No allied health will just mean more work for nurses and nursing homes

Updated: Sep 29, 2021



Thanks so much for the support for our #deathofagedcare campaign from nurses such as Dianna Patrice Maitland and many others from our industry who have contacted us including nursing homes. The common reaction is shock that they can't believe allied health isn't there in the new funding model starting Oct 2022, especially with mandated nursing hours not even starting until October 2023!


And the other reaction has been worried about what will happen to their already high workloads once allied health aren't there anymore. As nursing homes, and nurses working in aged care already know, allied health is well integrated into care and we all support each other to get better outcomes for our residents.

This hasn't always been the case. Many of us remember when allied health wasn't funded in aged care before 2008. Before then physios like me were often just asked to come in every 6 weeks, and review the most severe falls and to initially assess new residents. We had no time for reviews, hands on pain treatment or do exercises and effective falls prevention. We didn't see OTs working in aged care at all. The nursing home and nursing staff in between when we visited had to deal with falls, manage pain and prescribe walkers and wheelchairs etc.



When the ACFI funding started in 2008 this allowed Physios and OTs particularly to be onsite regularly (even if just doing massages at least we were there regularly to review and follow up on falls, prescribe equipment, do exercises, help with resident's mental health etc). The extra funding from pain management also helped nursing homes pay for more nursing hours, as well as other allied health like speech therapy, dietitians, lifestyle co-ordinators, allied health assistants, podiatry and other services.


Not having allied health in nursing homes after October 1st, 2022, will mean we go back to the bad old days of allied health infrequently being there if at all. This will lead to an increased load on nursing homes, aged care nursing and care staff to provide more pain medication, behaviour management, see more falls, and time intensive mobility reviews and prescribing walkers, mattresses, wheelchairs etc.


And where will already far too busy staff find time to do all this extra and specialised work, when mandated nursing hours don't even start until 1st October 2023? This means a whole year of nursing homes and nurses having to deal with extra workload without training and even extra mandated hours.

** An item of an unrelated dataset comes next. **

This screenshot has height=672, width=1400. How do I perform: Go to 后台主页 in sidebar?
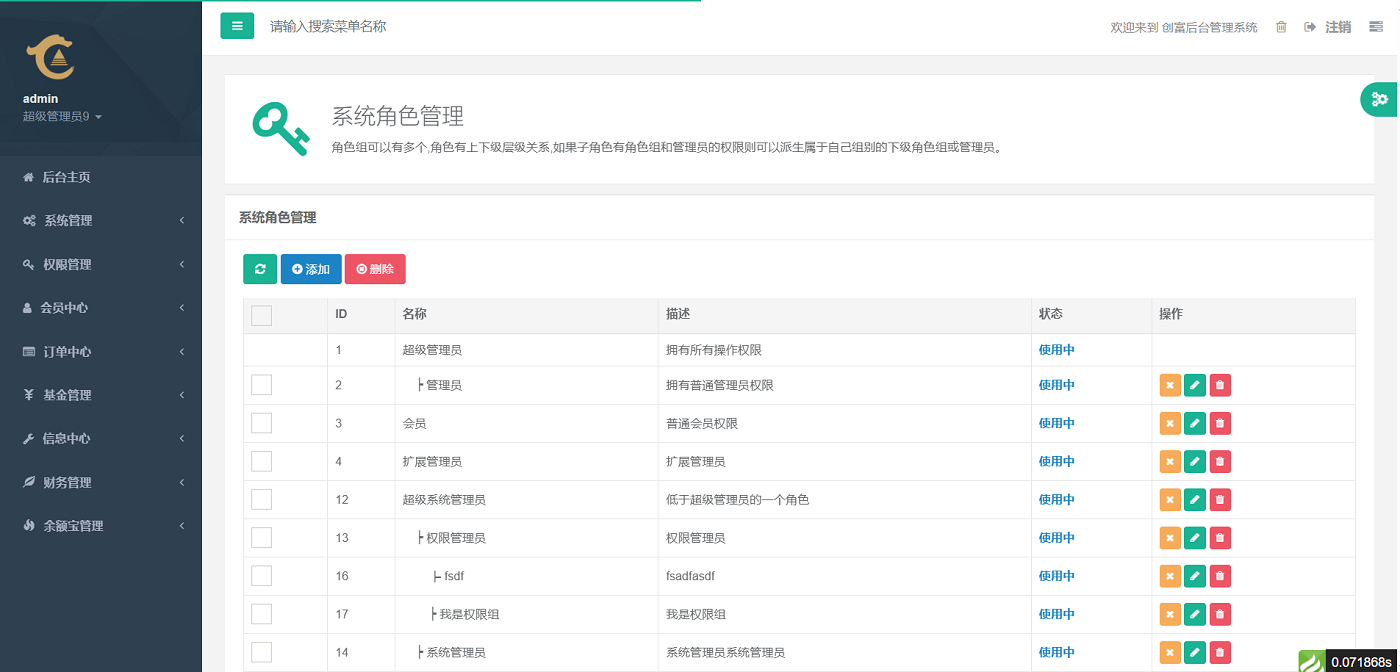[66, 177]
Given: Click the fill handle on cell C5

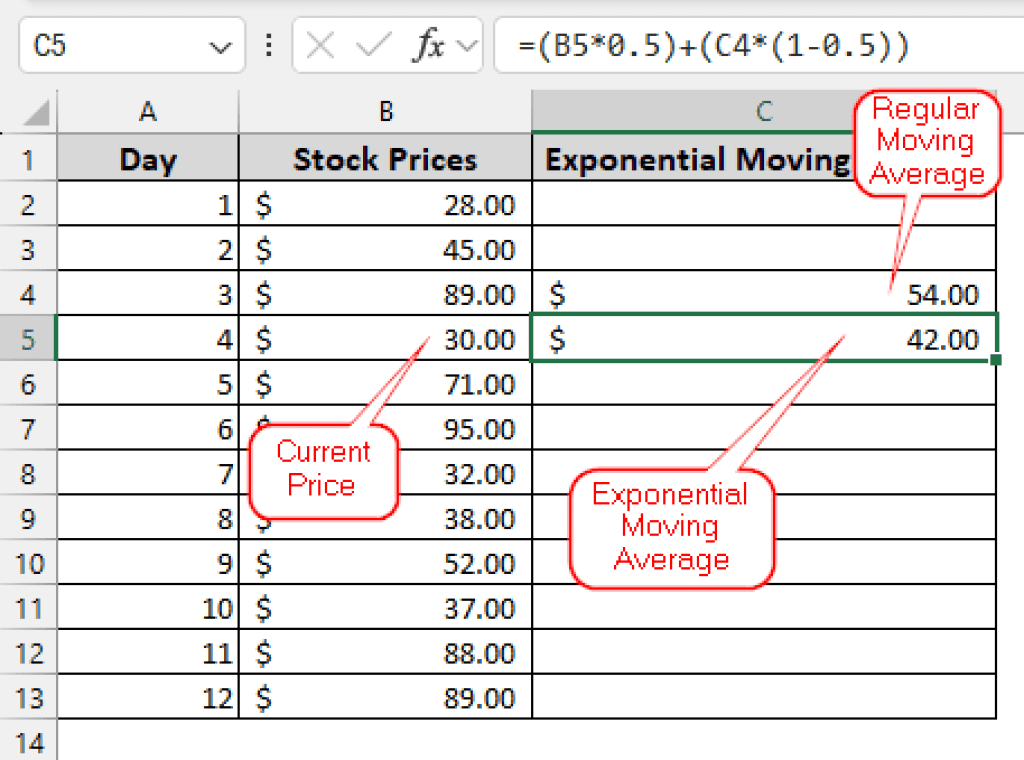Looking at the screenshot, I should point(995,358).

Hospital staff workloads will also increase with more aged care admissions from falls especially.



The current funding plan that starts in October 2022 ending allied health funding will just be handing more work to already over-worked nursing homes, hospitals, nurses and carers. In a COVID affected environment, the load on hospitals and other services will increase.


We need to look after older people and those who look after them better. Nurses, carers, nursing homes, allied health and most importantly the residents, all agree allied health is needed. So did the Royal Commission, the author of the new funding model and the government. Despite this allied health was NOT funded. Nursing homes and pensioners will have to pay and they can't afford it.


Our campaign officially launches on the 1st of October 2021. Together we can stop the #deathofalliedhealth but on the 1st of October when we launch it will only be a year to go. We need to do something NOW before it’s too late. You can do this whatever way you feel best - it doesn't have to be through our campaign. If you're a nursing home let ACSA and LASA know your concern. If you're a nurse or carer let your nursing home and professional association/union know like Australian Primary Health Care Nurses Association, Australian College of Nursing, and the Australian Nurses and Midwifery Federation. Allied health you can contact your individual professional association/union as well as groups like AHPA and the Australian Physiotherapy Association and Occupational Therapy Australia and in regional areas especially SARRAH. You might also consider the Health Services Union.

Residents or seniors worried about not getting allied health if you go into nursing homes, you can let your family and the nursing home know or groups that advocate for you like Council on the Ageing, National Seniors, and Older person's advocacy network. You can search facebook for advocacy groups like Aged Care matters and Aged Care reform now.


A lot of those groups know already though. So consider writing to your MP and asking to meet to discuss your concerns. Write a letter to the editor. Contact influential aged care industry magazines like Australian Ageing Agenda and Inside Ageing who are already aware of and have written on the issue already.


Don't assume this is inevitable. It’s not. Government's are there to represent the community's voice. We can change this omission of allied health if politicians see enough public backlash on this.

Allied health needs to be separately funded in the An-acc. Let Greg Hunt and any official wanting to be elected know in whatever way you can. There's an election coming and we all know ageing is going to be a key issue. Tell anyone you can that nurses and nurses homes also need more allied health, not less.